Table shows summary of the results that tested 21 tissue biomarkers on prostatic malignant and matched, neighboburing benign tissues across different clinical data: benign versus tumour tissue, Gleason grade, Likert score, serum PSA, age and family history. Boxes in blue colour show no significant results, boxes in green show p < 0.0001, boxes in pink p < 0.01 and boxes in yellow p < 0.05. Likert score is based on the two-group classification (Fig. 4).
By examining the results of pathological evaluations and mpMRI Likert scores, we have identified two biomarkers, AMACR and PTEN, that share both diagnostic and prognostic value in PCa with AMACR being already used in clinical settings. Both biomarkers are associated with aggressive form of PCa and biochemical recurrence. Furthermore, their expression levels correlate with a higher Gleason grade and stage of the disease [20,21,22].
The majority of the biomarkers tested did not correlate with mpMRI Likert scores. However, CD10, KHDRBS3, PCLAF, PSMA, SIK2 and GDF15 were differentially expressed with PCa progression, emphasising their roles in promoting tumour growth, invasion and metastasis [22,23,24,25,26,27,28]. The upregulation of these biomarkers has been associated with poor prognosis and a more aggressive form of cancer suggesting a potentially important role in the disease [22,23,24,25,26,27,28].
Apart from the pathological Gleason assessment and mpMRI data, we investigated the biopsy GG system, comparing clinically insignificant (GG1 = Gleason 3 + 3 and GG2 = Gleason 3 + 4) and clinically significant (≥GG3 = ≥ Gleason score 4 + 3) PCa with Likert score. A notable finding emerged, revealing SIK2 as a biomarker showing statistical significance between Likert ≤ 3 and Likert ≥ 4 in biopsy grade group 2.
SIK2 is involved in regulating lipid metabolism and synthesis and is associated with cell survival and cell cycle regulation which is also enriched in high Gleason tumours [29]. The marker is upregulated and linked to a more aggressive disease phenotype.
While SIK2 has been implicated in metabolic pathways, its specific association with imaging in PCa remains less understood. Given its involvement in metabolic pathways and potential roles in cancer progression, SIK2 expression may indirectly influence tissue characteristics, aiding in risk stratification, treatment selection and prognosis assessment, thus positioning SIK2 as a promising prognostic marker and drug target.
Additionally, a marginal correlation was also observed in PTEN and KHDRBS3 markers in biopsy grade group 2 when comparing to Likert score, with their association to more aggressive tumours discussed earlier.

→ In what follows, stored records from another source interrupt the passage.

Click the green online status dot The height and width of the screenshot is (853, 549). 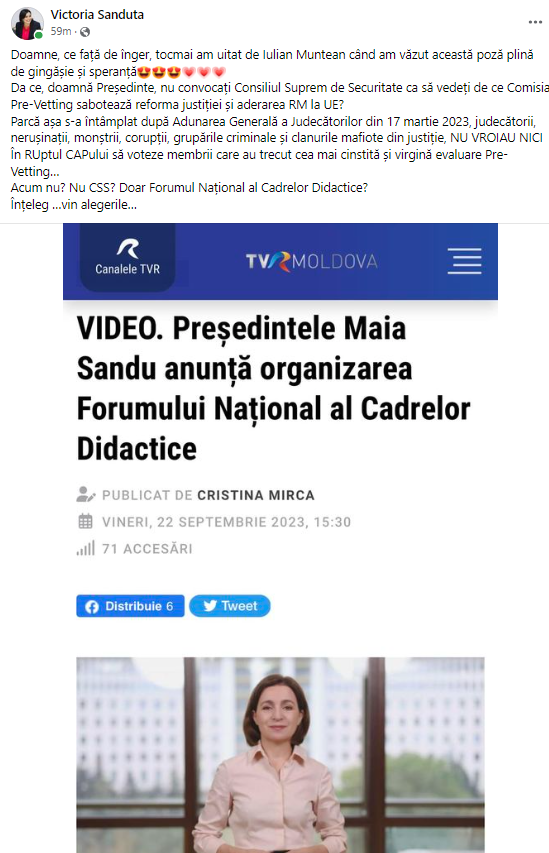tap(39, 35)

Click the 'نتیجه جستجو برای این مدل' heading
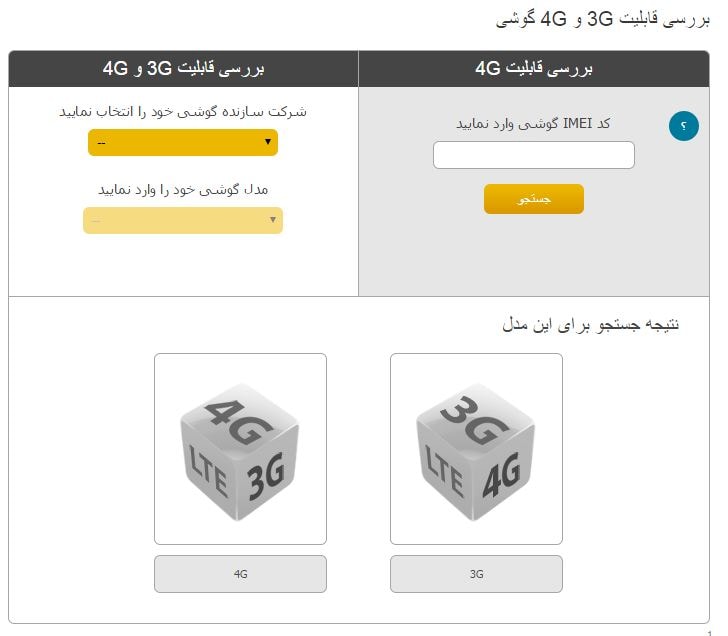coord(591,324)
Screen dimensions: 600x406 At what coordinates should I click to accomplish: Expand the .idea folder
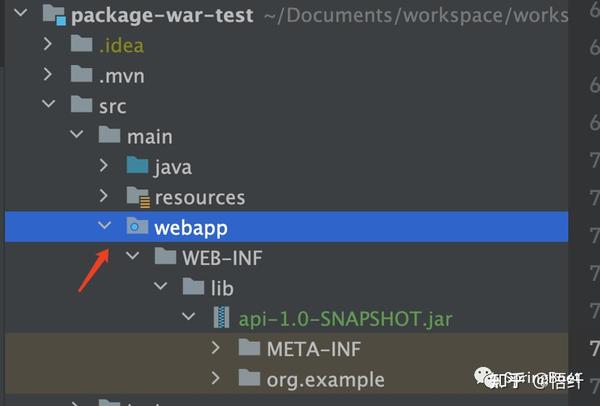click(x=48, y=45)
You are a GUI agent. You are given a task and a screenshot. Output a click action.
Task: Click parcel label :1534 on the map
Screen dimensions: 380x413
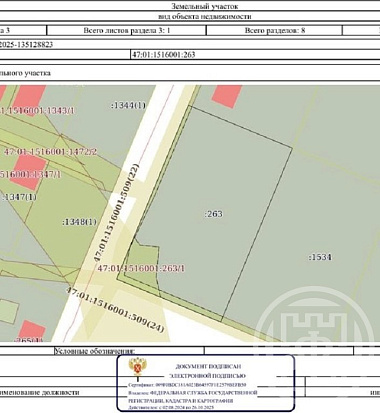point(320,257)
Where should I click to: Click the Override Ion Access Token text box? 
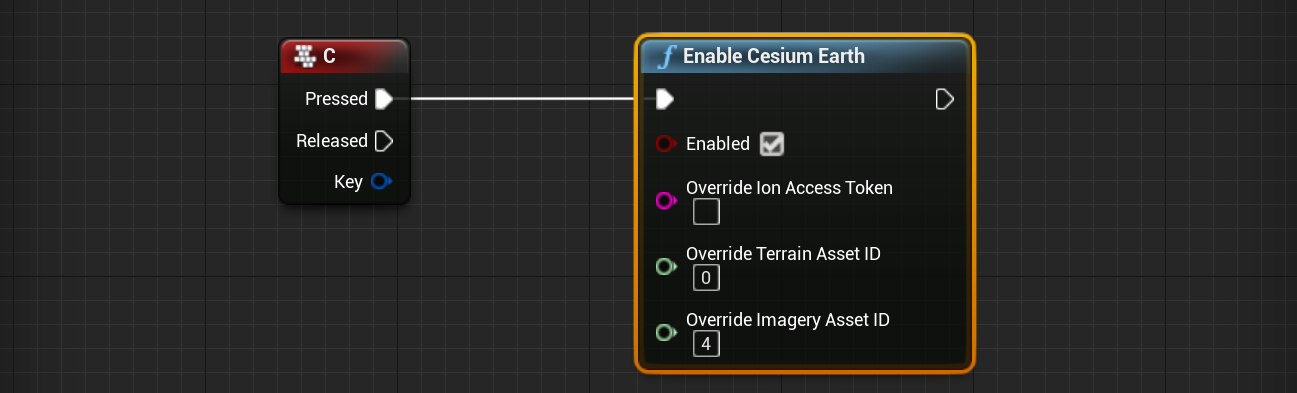pos(706,211)
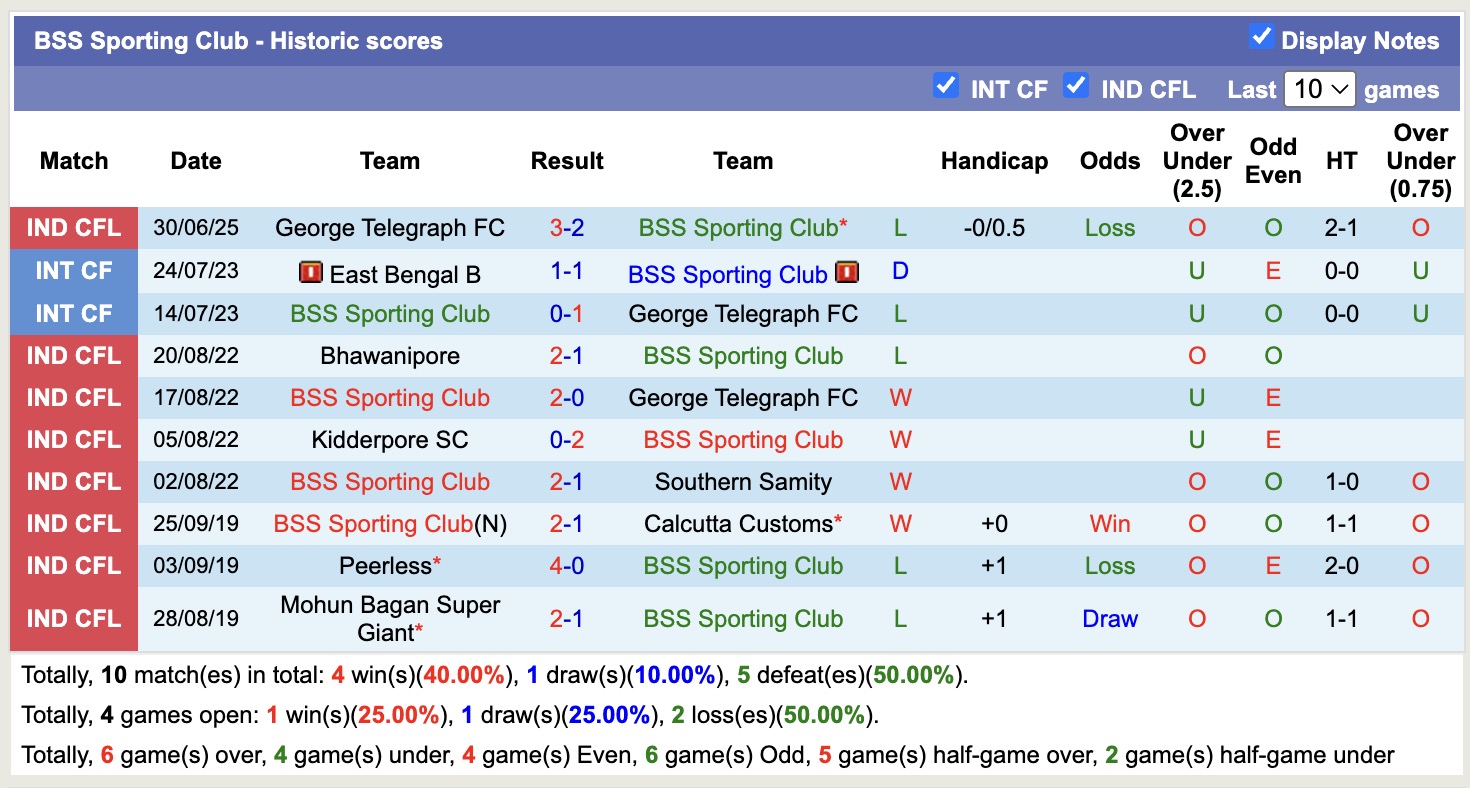Click the Kidderpore SC team name
Screen dimensions: 1470x788
coord(390,440)
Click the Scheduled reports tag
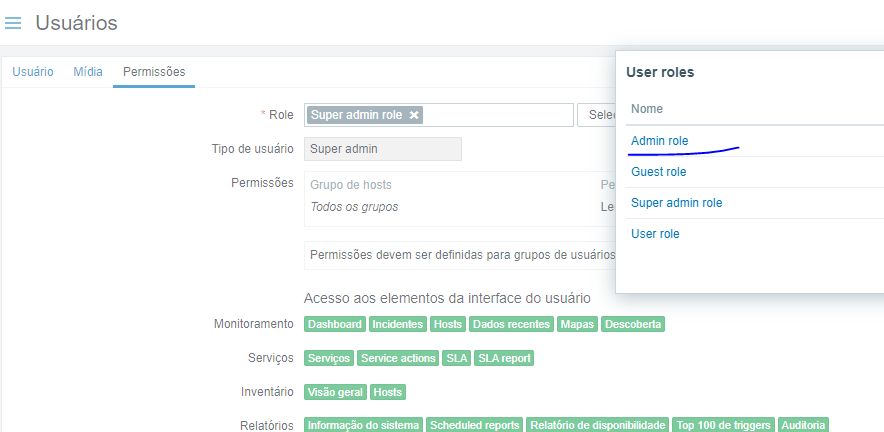The width and height of the screenshot is (884, 432). 475,425
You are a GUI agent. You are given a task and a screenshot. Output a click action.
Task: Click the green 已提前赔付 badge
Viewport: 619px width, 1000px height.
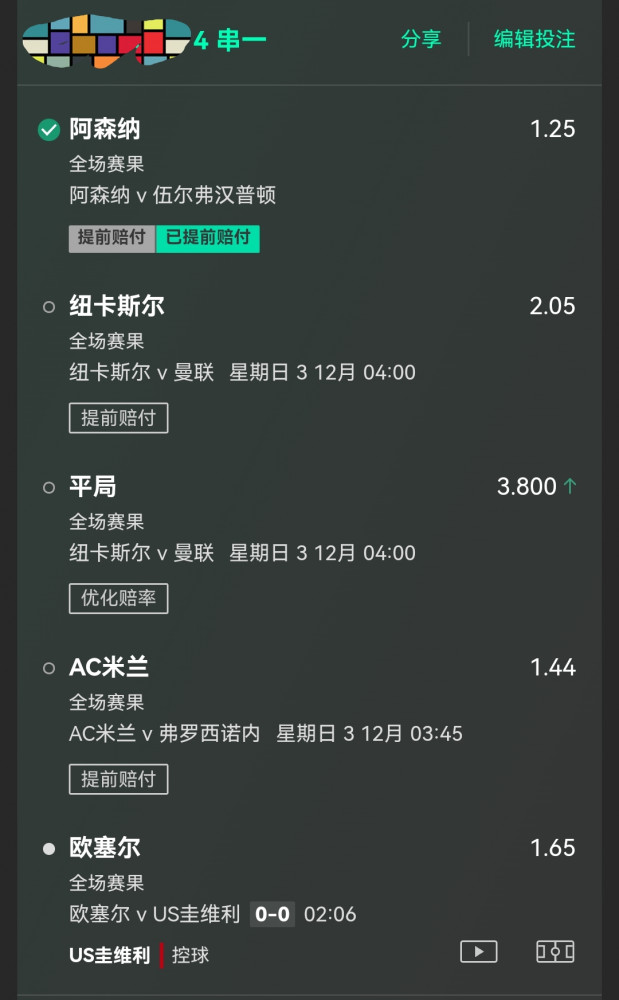(207, 238)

While limited data are available on the correlation between malignant tissue and its matched neighbouring benign tissue, some studies have shown that an elevated level of GDF15 in tumour tissue, compared to adjacent benign regions, has been found to increase the risk of PCa recurrence. This was also concomitant with higher Gleason grade [28, 30]. Interestingly, another study found elevated GDF15 in both pathologies, with slightly higher expression levels in adjacent benign regions [31]. These findings highlight the complexity of the tumour microenvironment and the need for further research to fully comprehend their role in cancer progression and modulating the tumour microenvironment.
Tissue markers in combination with mpMRI are a powerful tool in characterisation of clinically significant and potentially aggressive PCa. The incorporation of these biomarkers into diagnostic and prognostic tools can enhance the accuracy of PCa detection and prediction of disease outcomes. The biomarkers associated with poor prognosis and more aggressive forms of PCa can guide the development of targeted therapies and help management of the disease. However, better understanding the mechanisms of action is needed to maximise any therapeutic opportunities. The results presented here unveil tissue biomarkers that correlate with image data. However, further validation in imaging cohorts is required to ensure reproducibility. Given the changing face of PCa diagnosis and the routine incorporation of imaging within the diagnostic pathway, these results highlight the importance of using clinically relevant cohorts in biomarker validation studies at the earliest opportunity.